Implementation of Patient Safety Culture at Hospital X, Semarang City
Abstract
Patient safety incidents remain a persistent challenge in hospital settings, yet evidence on the cultural factors driving them in type C hospitals in Indonesia remains limited. Hospital X in Semarang City recorded 23 patient safety incidents from January to September 2023 (KTD: 2, KTC: 9, KNC: 12), with label dispensing errors, wrong medication, and wrong dosage as the leading causes. Despite the establishment of a Hospital Patient Safety Team (KPRS), no systematic assessment of patient safety culture had previously been conducted, leaving a critical gap in understanding the organizational factors underlying these incidents. This study aimed to determine factors influencing patient safety culture as perceived by nurses at Hospital X. A quantitative cross-sectional design was employed, with 82 inpatient nurses selected via simple random sampling. Data were collected using a validated AHRQ-based questionnaire and analyzed using Chi-square and Fisher's Exact tests.
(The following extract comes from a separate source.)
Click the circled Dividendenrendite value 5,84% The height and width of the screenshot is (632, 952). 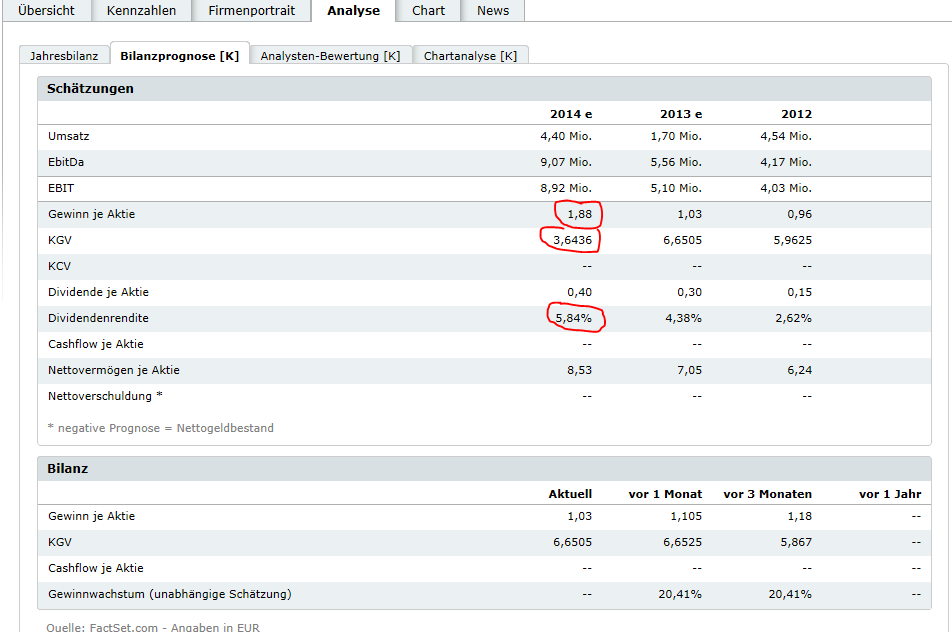pos(575,318)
The average positive response to patient safety culture was 81.5%. The highest-scoring dimensions were cooperation within the unit (90.2%), open communication (84.1%), and staffing (84.1%), while cooperation between units (74.4%) and error feedback (76.8%) scored lowest. All 12 dimensions showed significant associations with patient safety culture (p < 0.05). The strongest associations were found in open communication (p = 0.001; OR = 18.9), error feedback (p = 0.001; OR = 27.5), staffing (p = 0.001; OR = 17.1), and patient transition (p = 0.001; OR = 15.2). These findings indicate that inter-unit coordination and structured error feedback are the most critical intervention targets. Hospital management should prioritize implementing a non-punitive incident reporting system, standardized SBAR-based handover protocols, and integrating patient safety competencies into regular clinical supervision to meaningfully reduce preventable incidents.